Un terrain situé sur les rives de la rivière Kozynka, près de Koncha Zaspa, l'un des quartiers les plus huppés de la banlieue de Kyiv, est mis en vente pour 2,5 millions de dollars. Selon des journalistes, le camp de vacances Rosinka occupait autrefois ce terrain.

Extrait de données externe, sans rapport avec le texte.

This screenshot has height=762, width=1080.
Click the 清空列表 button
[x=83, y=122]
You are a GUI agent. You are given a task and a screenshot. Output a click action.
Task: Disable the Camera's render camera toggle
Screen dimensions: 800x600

Comme l'ont découvert les journalistes de StopKor, le terrain d'une superficie de plus de 1,7 hectare appartient actuellement à la société « Charivny Maietok » LLC, créée en décembre 2013. Il est à noter que l'enregistrement de la propriété et le transfert de propriété ont eu lieu le matin du 21 mai 2015, en l'espace d'une heure. Le terrain a été enregistré une première fois à 6h02, puis à 7h16 au nom de « Charivny Maietok ».
Le terrain, classé zone de loisirs, est aujourd'hui bâti de maisons en bois, mais conserve l'ancien panneau « Rosinka », qui indique qu'il s'agit de l'ancien camp de vacances pour enfants.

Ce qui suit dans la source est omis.